• GOAL
Collect every line of the entries below that contains the string "Switch".

Entries for locating displayed items
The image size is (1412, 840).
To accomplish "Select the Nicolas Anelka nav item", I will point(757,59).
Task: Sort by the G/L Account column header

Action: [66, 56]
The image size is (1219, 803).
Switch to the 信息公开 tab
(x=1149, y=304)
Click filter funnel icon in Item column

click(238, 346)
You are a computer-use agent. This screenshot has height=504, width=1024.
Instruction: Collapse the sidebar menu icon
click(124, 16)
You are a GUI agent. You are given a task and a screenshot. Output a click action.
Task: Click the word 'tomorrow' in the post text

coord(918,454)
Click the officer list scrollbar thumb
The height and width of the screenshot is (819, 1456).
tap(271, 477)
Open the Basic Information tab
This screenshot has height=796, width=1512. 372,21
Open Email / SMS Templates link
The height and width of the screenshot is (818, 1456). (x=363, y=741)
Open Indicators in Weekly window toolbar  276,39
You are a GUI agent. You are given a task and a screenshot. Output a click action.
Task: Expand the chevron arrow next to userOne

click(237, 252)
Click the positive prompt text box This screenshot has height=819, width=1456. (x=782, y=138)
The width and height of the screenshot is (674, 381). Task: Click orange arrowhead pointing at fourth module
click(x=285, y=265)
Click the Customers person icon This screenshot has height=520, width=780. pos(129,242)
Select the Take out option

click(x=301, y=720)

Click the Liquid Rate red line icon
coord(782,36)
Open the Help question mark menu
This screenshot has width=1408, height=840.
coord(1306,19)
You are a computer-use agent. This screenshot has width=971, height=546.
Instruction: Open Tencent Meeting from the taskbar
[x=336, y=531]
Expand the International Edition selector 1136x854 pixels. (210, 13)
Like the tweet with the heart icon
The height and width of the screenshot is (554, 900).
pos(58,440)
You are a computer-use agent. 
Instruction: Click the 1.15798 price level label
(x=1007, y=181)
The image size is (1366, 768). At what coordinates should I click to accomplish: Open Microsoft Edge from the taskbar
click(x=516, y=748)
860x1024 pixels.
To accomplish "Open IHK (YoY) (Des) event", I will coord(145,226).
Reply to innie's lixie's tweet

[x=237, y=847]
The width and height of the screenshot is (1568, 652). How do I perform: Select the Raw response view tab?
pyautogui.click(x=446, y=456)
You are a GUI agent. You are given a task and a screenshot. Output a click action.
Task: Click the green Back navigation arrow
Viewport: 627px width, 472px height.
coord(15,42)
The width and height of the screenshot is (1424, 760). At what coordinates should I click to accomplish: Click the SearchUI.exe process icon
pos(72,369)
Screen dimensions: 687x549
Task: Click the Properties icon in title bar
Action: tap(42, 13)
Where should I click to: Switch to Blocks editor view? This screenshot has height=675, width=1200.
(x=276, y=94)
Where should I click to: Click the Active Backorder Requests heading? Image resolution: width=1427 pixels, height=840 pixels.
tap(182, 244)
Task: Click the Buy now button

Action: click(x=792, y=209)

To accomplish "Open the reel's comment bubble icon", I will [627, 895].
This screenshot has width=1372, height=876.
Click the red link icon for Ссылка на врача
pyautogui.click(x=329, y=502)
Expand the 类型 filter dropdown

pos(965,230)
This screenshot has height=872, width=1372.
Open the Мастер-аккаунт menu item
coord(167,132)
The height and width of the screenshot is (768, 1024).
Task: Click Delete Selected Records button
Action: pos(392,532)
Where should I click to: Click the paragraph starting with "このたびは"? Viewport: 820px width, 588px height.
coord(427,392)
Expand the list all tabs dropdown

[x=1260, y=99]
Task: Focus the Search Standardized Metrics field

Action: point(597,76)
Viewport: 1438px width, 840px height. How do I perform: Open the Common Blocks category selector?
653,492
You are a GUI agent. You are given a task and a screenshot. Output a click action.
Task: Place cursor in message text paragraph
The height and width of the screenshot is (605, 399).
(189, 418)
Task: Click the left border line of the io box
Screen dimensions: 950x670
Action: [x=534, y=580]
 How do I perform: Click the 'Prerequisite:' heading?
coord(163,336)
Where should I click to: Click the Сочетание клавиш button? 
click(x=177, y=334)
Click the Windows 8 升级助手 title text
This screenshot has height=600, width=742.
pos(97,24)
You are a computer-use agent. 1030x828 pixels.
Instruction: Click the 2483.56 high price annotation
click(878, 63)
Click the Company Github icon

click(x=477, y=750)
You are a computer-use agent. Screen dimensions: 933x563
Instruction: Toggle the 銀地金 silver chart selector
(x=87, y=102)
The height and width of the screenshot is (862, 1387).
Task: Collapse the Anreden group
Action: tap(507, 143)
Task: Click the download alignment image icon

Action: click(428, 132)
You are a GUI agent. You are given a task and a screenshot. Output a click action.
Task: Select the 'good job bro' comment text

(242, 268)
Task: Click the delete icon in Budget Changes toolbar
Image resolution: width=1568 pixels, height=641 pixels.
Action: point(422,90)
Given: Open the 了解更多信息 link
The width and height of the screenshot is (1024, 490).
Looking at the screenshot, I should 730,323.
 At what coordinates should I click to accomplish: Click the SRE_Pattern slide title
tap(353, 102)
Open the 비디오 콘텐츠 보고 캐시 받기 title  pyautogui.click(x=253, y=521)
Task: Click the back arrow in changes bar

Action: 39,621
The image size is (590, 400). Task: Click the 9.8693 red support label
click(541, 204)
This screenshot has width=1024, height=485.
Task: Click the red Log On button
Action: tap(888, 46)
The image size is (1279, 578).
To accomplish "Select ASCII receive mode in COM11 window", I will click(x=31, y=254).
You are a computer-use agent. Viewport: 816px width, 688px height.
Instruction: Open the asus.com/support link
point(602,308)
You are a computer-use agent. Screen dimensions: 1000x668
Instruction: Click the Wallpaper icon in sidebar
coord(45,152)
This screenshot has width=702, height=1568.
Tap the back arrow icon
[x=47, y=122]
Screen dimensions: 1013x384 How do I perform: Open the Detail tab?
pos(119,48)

• WRITTEN SOLUTION
Switch to the 信息公开 tab
Where should I click to: Switch to Blocks editor view? This screenshot has height=675, width=1200.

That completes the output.